Indications and Results of Human Leukocyte Antigen-identical Sibling Hematopoietic Cell Transplantation for Sickle Cell Disease.

Publication Type:

Journal Article


Biology of blood and marrow transplantation : journal of the American Society for Blood and Marrow Transplantation (2015)


Although there are a number of published trials of human leukocyte antigen (HLA) - identical sibling hematopoietic cell transplantation (HCT) for sickle cell disease (SCD) that span 2 decades, when and for whom this therapy should be pursued is a subject of debate. Assessments of the risks of transplant-related complications that include infertility and debilitating graft-versus-host disease and long-term quality of life after successful HCT are difficult to perform without prospective trials in transplant and non-transplant cohorts. However, it is possible to assess the risk of mortality and to compare published rates of survival in individuals with sickle cell disease treated and not treated by HCT. In this brief review, projections about mortality risk based upon recent published reports are reviewed and summarized. The published data show overall survival and event-survival rates of 95% and 92%, respectively, in children treated by HLA-identical sibling HCT. The overall survival in the Center for International Blood and Marrow Transplant Research (CIBMTR) (N=412) and European Blood and Marrow Transplant (EBMT)(N=487) registries was 91% and 95%, respectively.

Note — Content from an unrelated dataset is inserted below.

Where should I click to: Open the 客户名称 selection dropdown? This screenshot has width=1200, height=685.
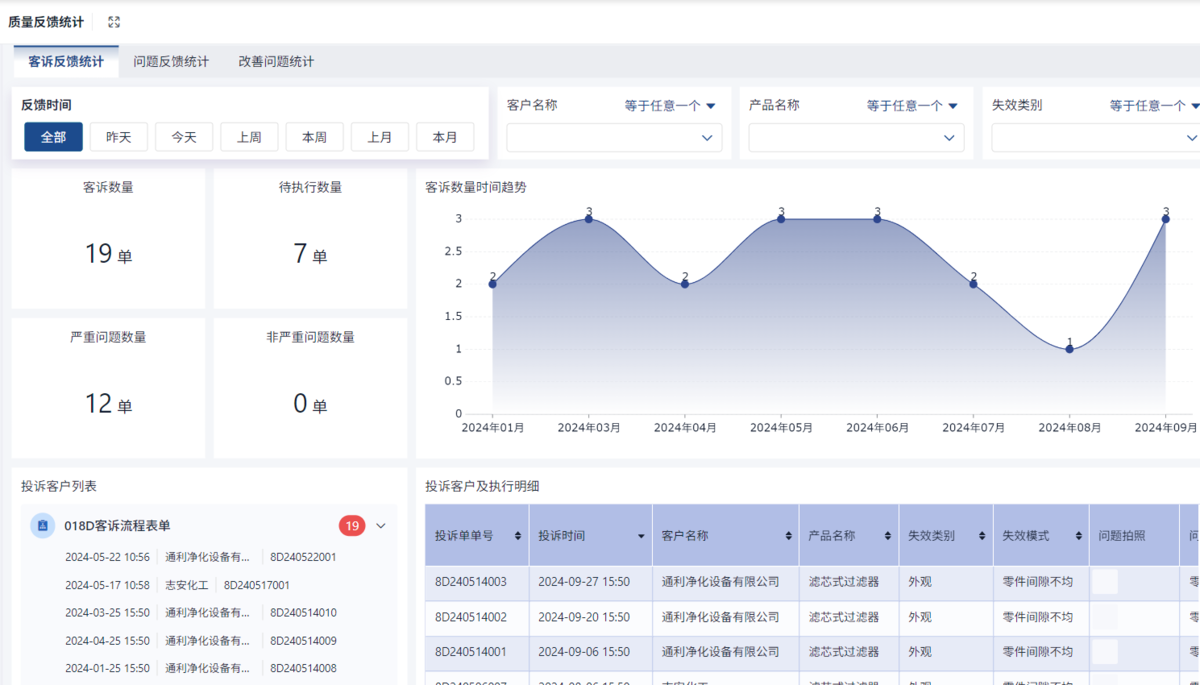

These results provide broad support for the therapeutic value of HLA-identical sibling HCT for children with sickle cell disease and serve as the basis for a strong recommendation in favor of the option of HCT when a suitable donor is available. The experience of HLA-identical sibling HCT in adults with SCD is limited but appears similar to results in children, and these preliminary observations warrant further investigation.